覚書

 鷹司家の襲撃。当主含めて怪我も無かったことが不幸中の幸いか。

 調査のため、住み慣れた家は当然使用できない。使用人は全員、公費で宿を借り、王より指示が出されるまで待機となった。……筈だった。

「ねぇ、朝日。なんでそれ持っているの?」

 彼の掌には木彫りの梟のチャームがついた銀の鍵だ。

 ーーおかしいな……。自宅の鍵なんだけど。

「いろいろあって“譲ってもらった”ってところだぞ」

「いろいろ……」

 うんうん、と頷きながら朝日は自然公園の入口へ入っていく。凪は心なしか、彼の足取りが軽いように見えた。

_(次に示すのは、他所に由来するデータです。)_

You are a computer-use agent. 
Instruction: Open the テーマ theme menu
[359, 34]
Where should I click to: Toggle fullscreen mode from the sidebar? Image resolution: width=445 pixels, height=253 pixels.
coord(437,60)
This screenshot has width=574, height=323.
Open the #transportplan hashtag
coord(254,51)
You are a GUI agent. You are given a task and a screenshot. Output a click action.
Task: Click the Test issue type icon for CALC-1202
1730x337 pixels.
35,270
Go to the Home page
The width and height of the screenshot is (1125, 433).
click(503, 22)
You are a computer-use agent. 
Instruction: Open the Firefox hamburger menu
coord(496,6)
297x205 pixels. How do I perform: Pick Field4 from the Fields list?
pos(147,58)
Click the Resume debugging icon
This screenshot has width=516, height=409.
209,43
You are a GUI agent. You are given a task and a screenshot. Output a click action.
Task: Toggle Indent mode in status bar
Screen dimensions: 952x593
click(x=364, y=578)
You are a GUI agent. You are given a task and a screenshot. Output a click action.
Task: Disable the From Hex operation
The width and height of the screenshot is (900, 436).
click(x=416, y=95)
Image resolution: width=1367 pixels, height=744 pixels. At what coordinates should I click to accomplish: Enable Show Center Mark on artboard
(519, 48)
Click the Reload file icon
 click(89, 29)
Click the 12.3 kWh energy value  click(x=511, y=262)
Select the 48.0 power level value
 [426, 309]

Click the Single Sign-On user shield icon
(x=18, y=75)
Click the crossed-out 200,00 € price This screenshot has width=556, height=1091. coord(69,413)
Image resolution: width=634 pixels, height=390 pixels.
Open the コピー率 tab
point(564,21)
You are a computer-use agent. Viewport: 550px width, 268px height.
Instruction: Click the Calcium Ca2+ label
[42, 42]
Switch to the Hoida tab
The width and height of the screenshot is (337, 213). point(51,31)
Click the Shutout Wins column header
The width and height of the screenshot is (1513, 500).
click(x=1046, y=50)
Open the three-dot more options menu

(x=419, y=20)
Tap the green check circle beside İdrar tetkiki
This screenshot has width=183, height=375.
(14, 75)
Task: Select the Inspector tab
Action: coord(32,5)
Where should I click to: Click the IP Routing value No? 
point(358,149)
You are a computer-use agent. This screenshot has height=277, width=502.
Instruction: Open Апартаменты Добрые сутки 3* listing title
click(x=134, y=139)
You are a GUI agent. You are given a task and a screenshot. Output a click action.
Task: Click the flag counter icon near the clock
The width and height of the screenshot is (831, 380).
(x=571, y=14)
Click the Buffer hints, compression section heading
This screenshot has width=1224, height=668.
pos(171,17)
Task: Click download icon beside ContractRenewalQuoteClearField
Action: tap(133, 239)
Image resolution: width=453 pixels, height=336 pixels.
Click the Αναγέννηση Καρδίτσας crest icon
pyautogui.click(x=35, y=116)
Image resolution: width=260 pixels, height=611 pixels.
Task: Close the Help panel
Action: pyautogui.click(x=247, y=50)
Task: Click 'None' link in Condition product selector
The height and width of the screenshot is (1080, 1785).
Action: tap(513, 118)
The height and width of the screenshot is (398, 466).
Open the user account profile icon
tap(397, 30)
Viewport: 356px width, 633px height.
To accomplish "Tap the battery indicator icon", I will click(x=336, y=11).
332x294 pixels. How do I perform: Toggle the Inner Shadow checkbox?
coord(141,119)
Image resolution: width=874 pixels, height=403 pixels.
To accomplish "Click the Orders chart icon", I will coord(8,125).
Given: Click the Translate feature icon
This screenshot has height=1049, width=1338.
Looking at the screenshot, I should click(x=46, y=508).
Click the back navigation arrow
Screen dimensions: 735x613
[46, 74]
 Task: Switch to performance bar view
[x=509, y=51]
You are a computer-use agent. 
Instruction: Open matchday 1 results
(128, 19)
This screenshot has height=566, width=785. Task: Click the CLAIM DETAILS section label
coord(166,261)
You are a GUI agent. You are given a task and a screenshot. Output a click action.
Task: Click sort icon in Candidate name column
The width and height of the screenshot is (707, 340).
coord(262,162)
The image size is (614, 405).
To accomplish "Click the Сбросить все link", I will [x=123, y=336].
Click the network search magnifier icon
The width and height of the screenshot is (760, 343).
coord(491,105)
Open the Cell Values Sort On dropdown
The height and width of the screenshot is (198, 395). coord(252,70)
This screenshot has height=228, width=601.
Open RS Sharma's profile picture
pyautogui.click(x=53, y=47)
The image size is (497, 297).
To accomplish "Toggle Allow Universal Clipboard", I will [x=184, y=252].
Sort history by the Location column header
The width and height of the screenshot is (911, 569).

「“あの森”は移動式だが、入口が固定されているところもあるみてーだな。……それが」

 桜並木の道。ロープが張られ、本来ならば人の足を踏み入れてはならない道外れの場所へ入っていく。凪もその後を追う。

 特段変わった様子の無い桜の木の前に立ち、鍵の束を握りしめた右腕を木の幹に近づける。まるで水面に何かを突っ込んだ時のように接触部分は歪み、“内側”に入っていく。左手で凪の手を取り、彼は奥へと入っていく。

 その先には藤色の花が辺り一面に広がっていた。年中咲くこの花は創賢の民の生活を支えた奇跡の花。

 ここへ来たのは実に四年ぶりだった。懐かしさが心の中で広がっていく。里帰りした気持ちになる。

「さて、凪の家はどこだぞ?」

 穏やかな表情を浮かべながら彼は尋ねる。

 ーーああ、やっぱり。私の家で同棲しようと思っているのね……。